──────── THE DATA ────────

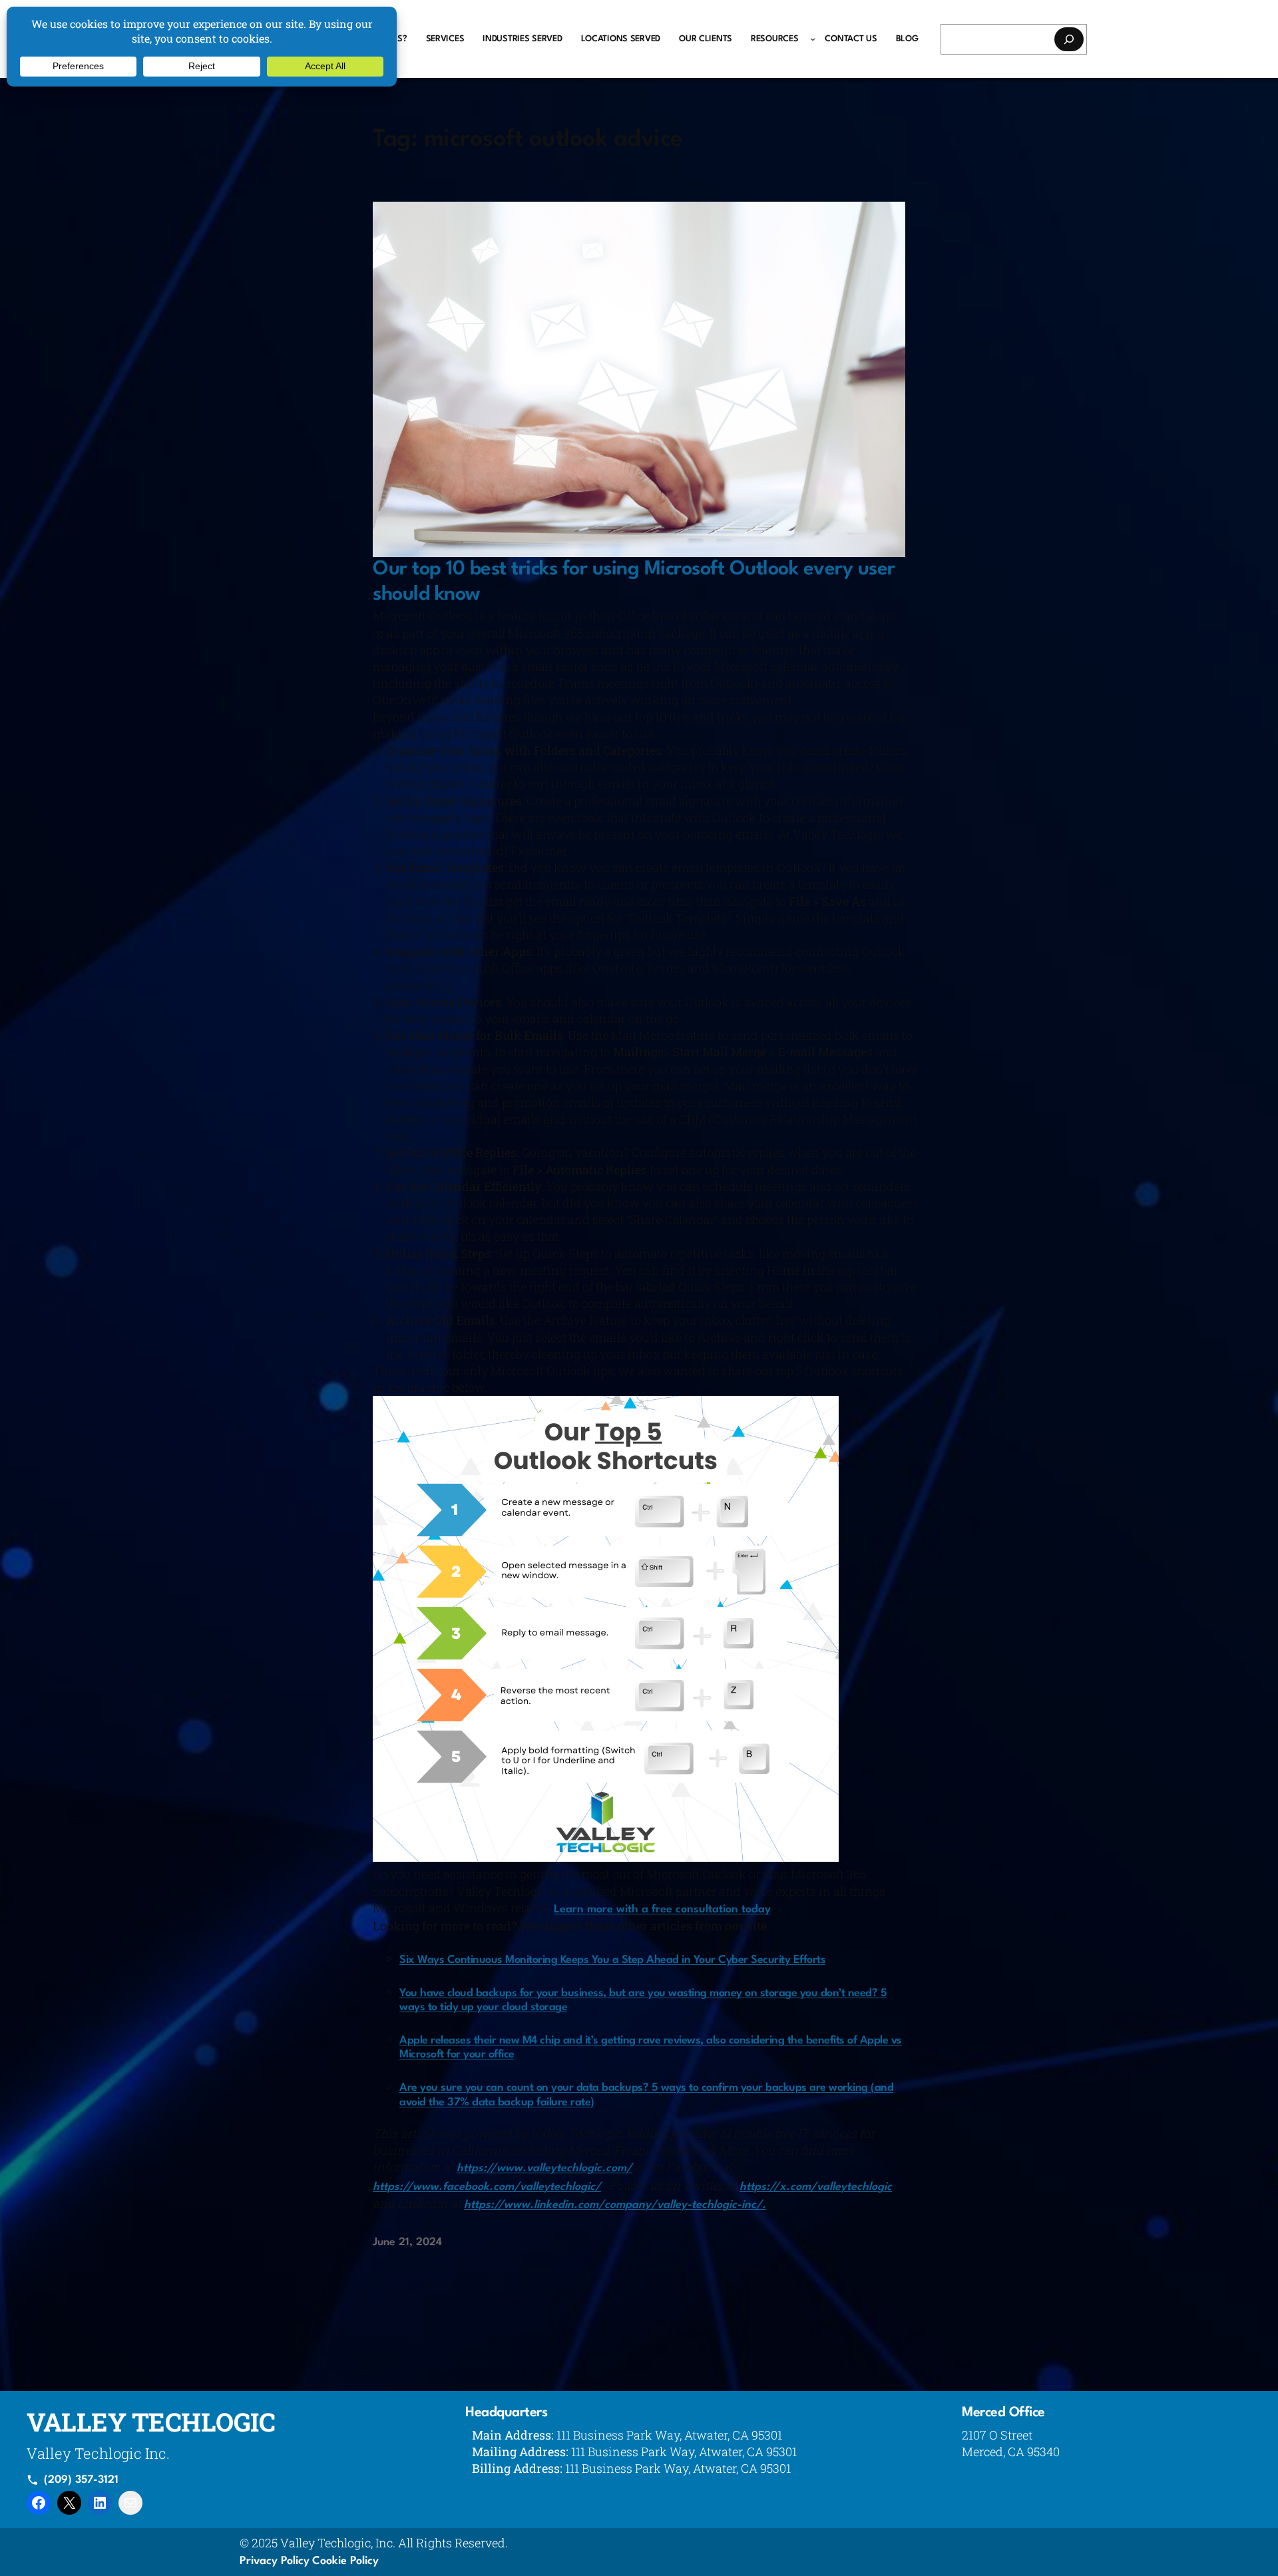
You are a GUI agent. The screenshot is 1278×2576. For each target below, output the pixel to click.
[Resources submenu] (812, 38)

────────
──────── THE DATA ────────

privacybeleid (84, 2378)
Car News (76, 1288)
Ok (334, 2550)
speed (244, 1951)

────────

■ BRIEF:
Using only the listing above, restate exactly the lines from the line containing "You are a GUI" through the line containing "[Resources submenu] (812, 38)", both included.

■ TASK SOLUTION:
You are a GUI agent. The screenshot is 1278×2576. For each target below, output the pixel to click.
[Resources submenu] (812, 38)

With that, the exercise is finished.